— Exercise —
Would you retype, word for word, the line with "The image size is (1200, 941)." and every line after it through the end of the records below?

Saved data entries
== Segment start ==
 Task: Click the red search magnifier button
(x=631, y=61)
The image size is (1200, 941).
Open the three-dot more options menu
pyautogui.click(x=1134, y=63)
== Segment end ==
— Output for this exercise —
The image size is (1200, 941).
Open the three-dot more options menu
pyautogui.click(x=1134, y=63)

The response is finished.